This commentary is particularly relevant now in light of the ONC revision of the federal Health Information Technology Strategy:
Commentary : R. Kaplan and M. Porter, “How to Solve the Cost Crisis in Health Care”, Harvard Business Review, September, 2011, 47-64. (See the article at http://hbr.org/2011/09/how-to-solve-the-cost-crisis-in-health-care/ar/1)
In this important publication Kaplan and Porter develop a methodology for measuring the “right” things in the “right” way to ascertain an account of costs and outcomes in health care service delivery to individual patients in the care delivery value chain (CDVC). The authors argue that most health care costs are not fixed, and therefore accessible to managerial control. (In my opinion, this argument is symptomatic of the absence of a health care “system”, as is the “rule of one” applied to costing expensive equipment in the context of a single health care enterprise competing with others.) In other commentaries on my blog at http://eresearchcollaboratory.blogspot.com/2011_04_01_archive.html - I have discussed Porter’s work on conceptualizing and measuring “value” in health care “per dollar expended”, and some of the pitfalls of reliance on this common denominator.
The methodology proposed here addresses the critical need to manage cost associated with health care services. However, some implicit ideological assumptions should be examined. First, the method of process mapping is framed in a for-profit health care services market, assuming that competition to control costs at the enterprise level will result in financial return on investments as well as system-level savings. This approach may result in unnecessary and costly process duplication at the system level as illustrated in the case of McAllen, Texas: http://www.newyorker.com/reporting/2009/06/01/090601fa_fact_gawande . Such costly duplication is all the more critical in the increasingly resource poor U.S. health care context.
The second apparent assumption is that health care services can effectively be conceptualized and mapped in the same way as manufacturing systems. Kaplan’s “Time-Driven Activity-Based Costing” (TDABC) as described in earlier HBR publications also aims specifically to augment enterprise profits in competitive markets. Many health economists reject these perspectives on service production, profitability and the efficacy of market dynamics in the health care sector.
Health care process mapping is not a new idea; it has been practiced in other national systems, including the NHS (UK- See the Institute for Innovation and Improvement at http://www.institute.nhs.uk/), Canada and Australia. Lack of reference to other national experiences leaves the HBR article reader with the impression that such methods have not been used in the health care sector.
Review of some of the recent literature suggests that the results of the process mapping methodology vary, for example, according to the choice of hierarchical vs. sequential mapping, as well as selection of participating stakeholders and the overall process perspective. (See Colligan, Anderson et al., Does the process map influence the outcome of quality improvement work? A comparison of a sequential flow diagram and a hierarchical task analysis diagram, BMC Health Services Research, 2010, 10:7doi:10.1186/1472-6963-10-7: http://www.biomedcentral.com/1472-6963/10/7)
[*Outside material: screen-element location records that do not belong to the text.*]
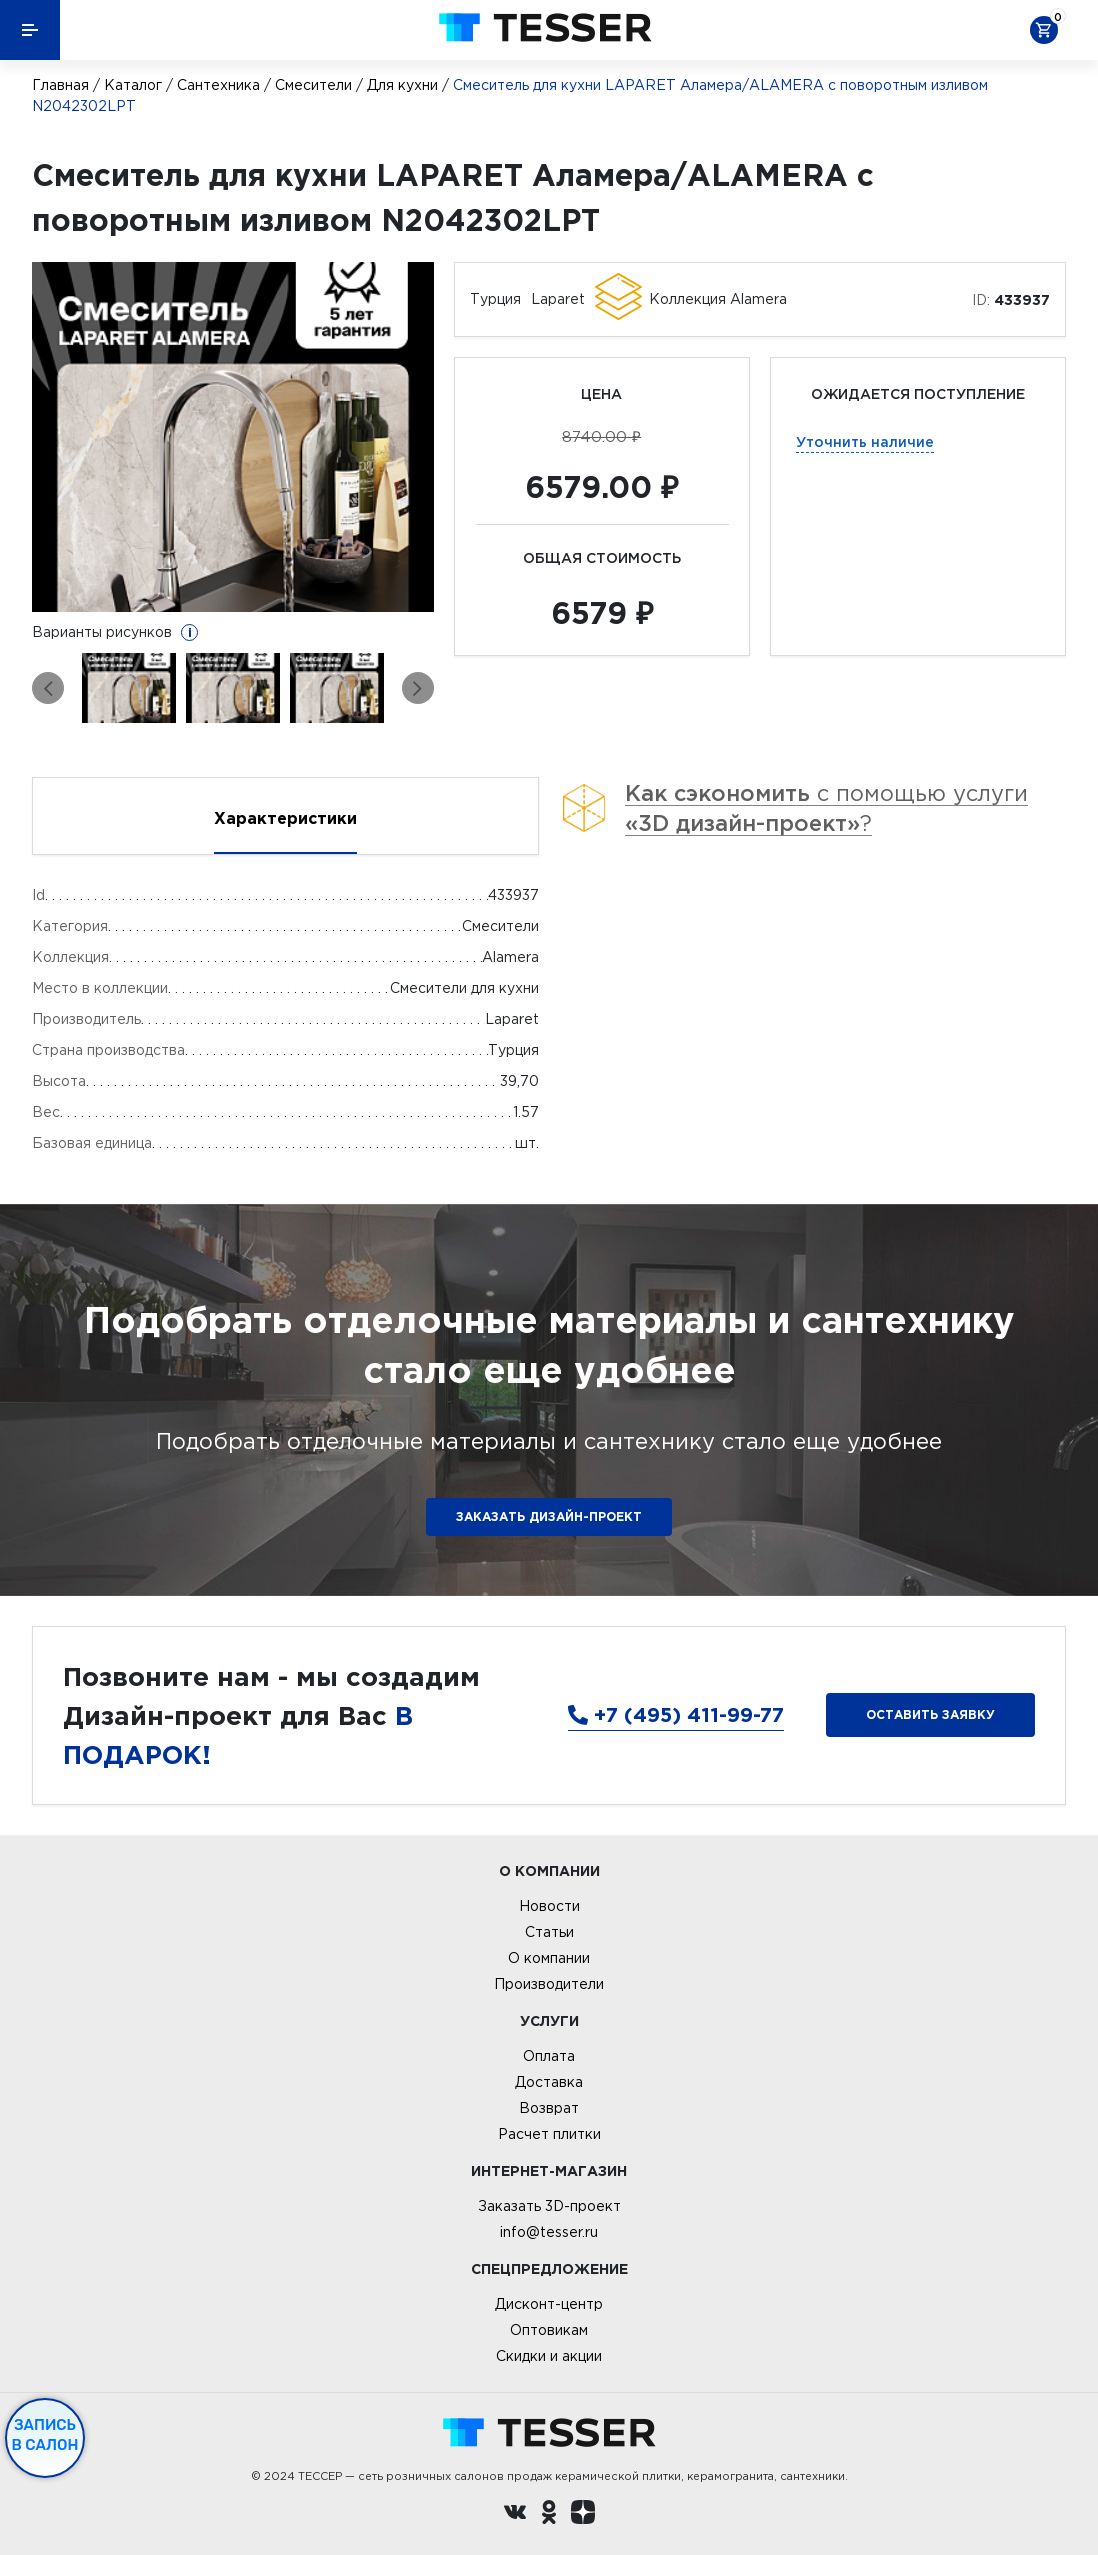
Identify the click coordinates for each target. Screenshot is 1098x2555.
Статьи (549, 1932)
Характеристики (285, 818)
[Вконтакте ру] (515, 2515)
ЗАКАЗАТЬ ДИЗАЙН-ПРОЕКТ (549, 1516)
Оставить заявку (930, 1714)
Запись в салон (45, 2435)
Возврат (549, 2108)
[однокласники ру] (549, 2515)
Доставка (549, 2082)
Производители (549, 1984)
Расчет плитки (549, 2134)
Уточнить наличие (865, 441)
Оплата (549, 2056)
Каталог (133, 85)
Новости (549, 1906)
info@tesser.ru (549, 2232)
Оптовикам (549, 2330)
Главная (60, 85)
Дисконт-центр (549, 2304)
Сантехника (218, 85)
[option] (233, 437)
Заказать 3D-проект (549, 2206)
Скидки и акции (549, 2356)
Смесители (313, 85)
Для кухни (402, 85)
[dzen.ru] (583, 2515)
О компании (549, 1958)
Evidence based clinical pathways also offer an approach to link evidence to multi-disciplinary care plans for specific clinical conditions. (See Rotter, Kinsman et al., Clinical pathways: Effects on Professional practice, patient outcomes, length of stay and hospital costs (Review), The Cochran Library, Issue 7, 2010, http://onlinelibrary.wiley.com/doi/10.1002/14651858.CD006632.pub2/pdf/abstract ). The Map of Medicine at http://eng.mapofmedicine.com/evidence/map-open/index.html (associated with the NHS) illustrates the development and use of clinical pathways in patient diagnosis and treatment. The clinical pathway methodology is designed to integrate high quality evidence from research in medicine with practice-based knowledge.
The NHS emphasizes the importance of a culture supporting performance improvement, and a focus on the patient experience. While Kaplan and Porter apply their method at the individual level of analysis, their objective is to map those activities related to a specific medical condition that can be “costed”, thus introducing an activity selection bias in the process map. The resulting focus is the cost of individual disease treatment cycles rather than a holistic view of the patient’s health care experience aggregated in the larger population perspective.
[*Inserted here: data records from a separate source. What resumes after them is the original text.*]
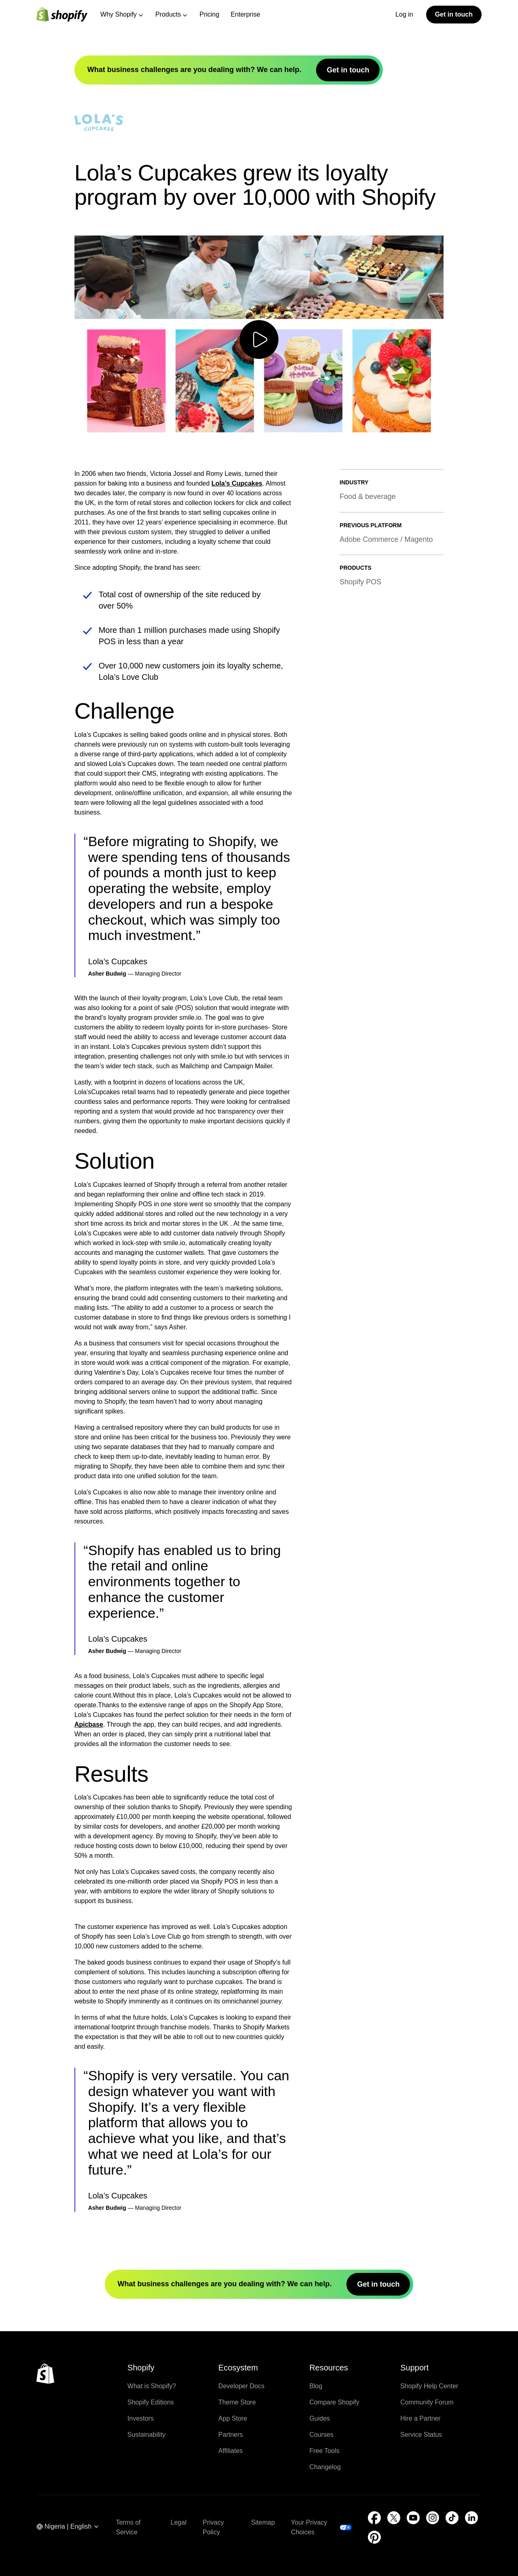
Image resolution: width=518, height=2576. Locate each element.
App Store (233, 2418)
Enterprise (245, 14)
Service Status (421, 2434)
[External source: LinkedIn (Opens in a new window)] (471, 2517)
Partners (231, 2434)
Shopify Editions (150, 2402)
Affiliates (231, 2450)
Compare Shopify (334, 2402)
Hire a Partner (420, 2418)
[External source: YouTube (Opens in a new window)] (413, 2517)
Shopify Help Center (429, 2386)
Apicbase (88, 1724)
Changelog (324, 2467)
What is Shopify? (151, 2386)
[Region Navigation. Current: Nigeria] (68, 2527)
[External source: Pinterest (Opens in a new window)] (374, 2537)
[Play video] (259, 339)
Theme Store (237, 2402)
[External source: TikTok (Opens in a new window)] (452, 2517)
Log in (404, 14)
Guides (319, 2418)
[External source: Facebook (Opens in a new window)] (374, 2517)
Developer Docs (242, 2386)
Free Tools (324, 2450)
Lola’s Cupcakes (237, 483)
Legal (179, 2522)
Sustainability (146, 2434)
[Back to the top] (45, 2374)
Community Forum (427, 2402)
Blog (315, 2386)
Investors (140, 2418)
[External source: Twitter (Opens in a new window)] (393, 2517)
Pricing (209, 14)
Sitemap (263, 2522)
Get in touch (454, 14)
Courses (321, 2434)
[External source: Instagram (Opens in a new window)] (432, 2517)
Kaplan and Porter seem to address more effectively the interests of private insurers, to “reinvent reimbursement” by measuring costs at the individual level of analysis – with increasing granularity (including…“consumable supplies such as medications, syringes, catheters, and bandages used directly in the process.” p. 54). The authors do not address the costs of such granular data collection and analysis. Furthermore, they do not demonstrate HOW the TDABC process should be informed by health care “value” or research evidence on health care outcomes – with the result that the managerial values driving the process are not adequately subordinate to the science of medicine or the care of patients and populations.